Rewrite the entries starting at "At what coordinates should I click to accomplish: Collapse" and ending at "pyautogui.click(x=181, y=271)", replacing "screenshot" with "screen capture" and keeping everything else the same. Leave the pictures out of your answer.

**Record extracts:**
━━━━━━━━━━

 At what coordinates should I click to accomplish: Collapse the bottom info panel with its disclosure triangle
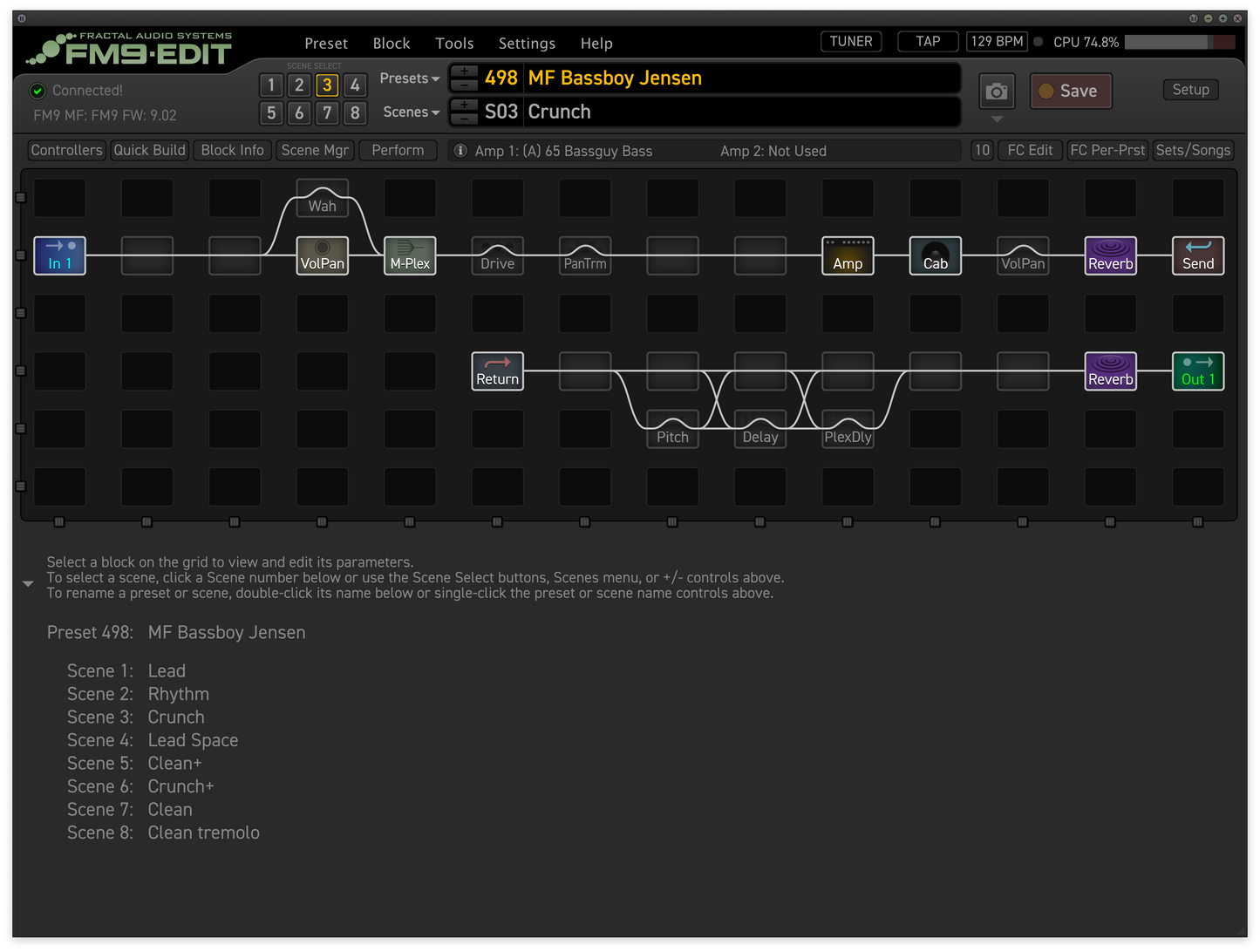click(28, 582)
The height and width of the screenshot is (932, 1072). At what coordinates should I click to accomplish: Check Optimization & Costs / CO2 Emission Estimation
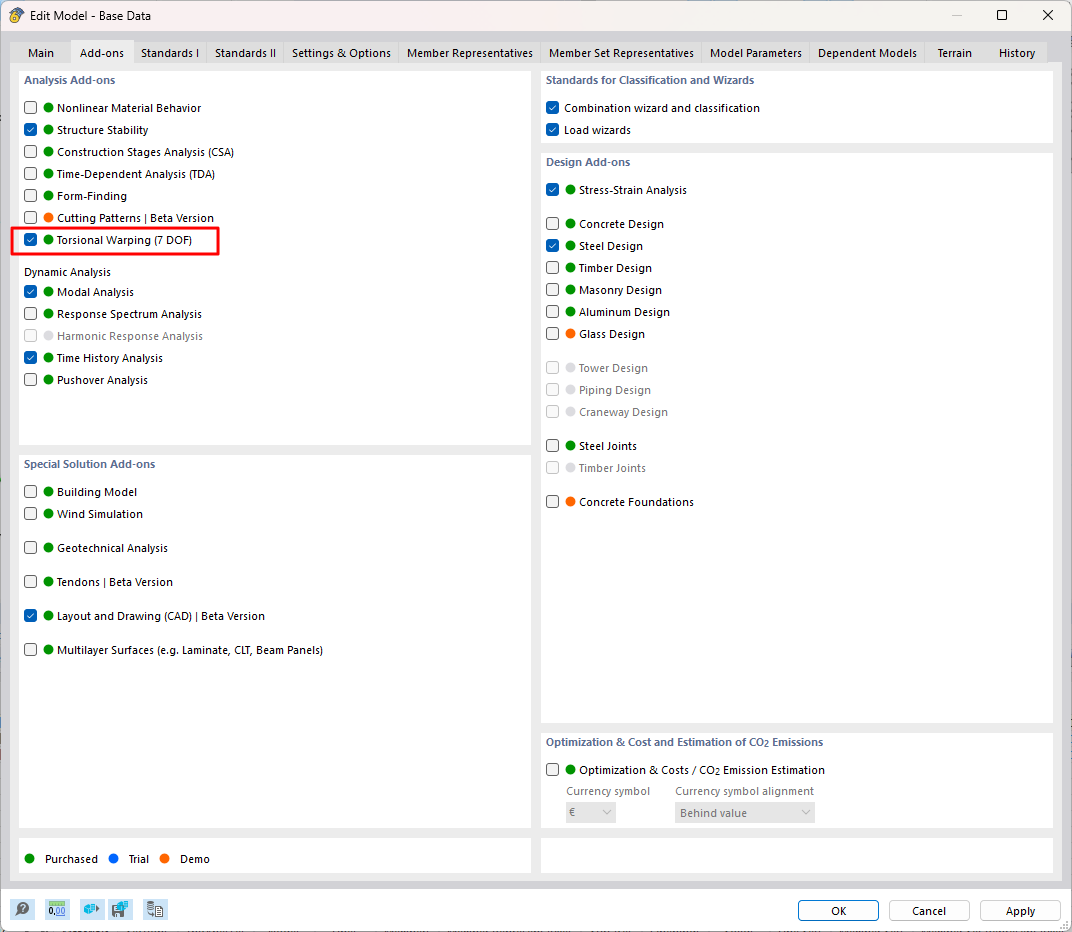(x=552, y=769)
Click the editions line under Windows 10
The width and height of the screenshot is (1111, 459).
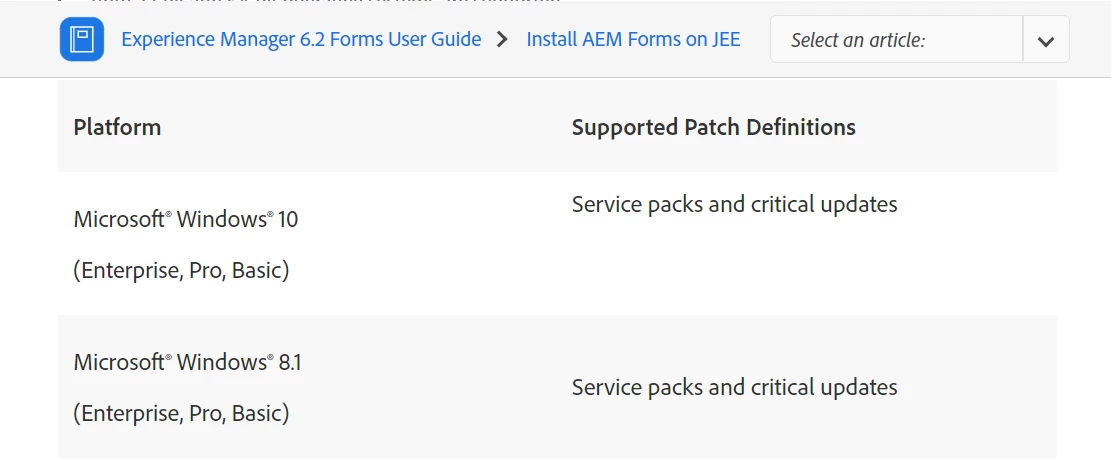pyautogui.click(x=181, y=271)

━━━━━━━━━━

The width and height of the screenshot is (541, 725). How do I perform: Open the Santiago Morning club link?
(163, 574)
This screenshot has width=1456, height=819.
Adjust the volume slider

━━━━━━━━━━

**Written reply:**
 At what coordinates should I click to accomplish: Collapse the bottom info panel with its disclosure triangle
click(28, 582)
The height and width of the screen capture is (932, 1072). At what coordinates should I click to accomplish: Check Optimization & Costs / CO2 Emission Estimation
(x=552, y=769)
Click the editions line under Windows 10
The width and height of the screen capture is (1111, 459).
pyautogui.click(x=181, y=271)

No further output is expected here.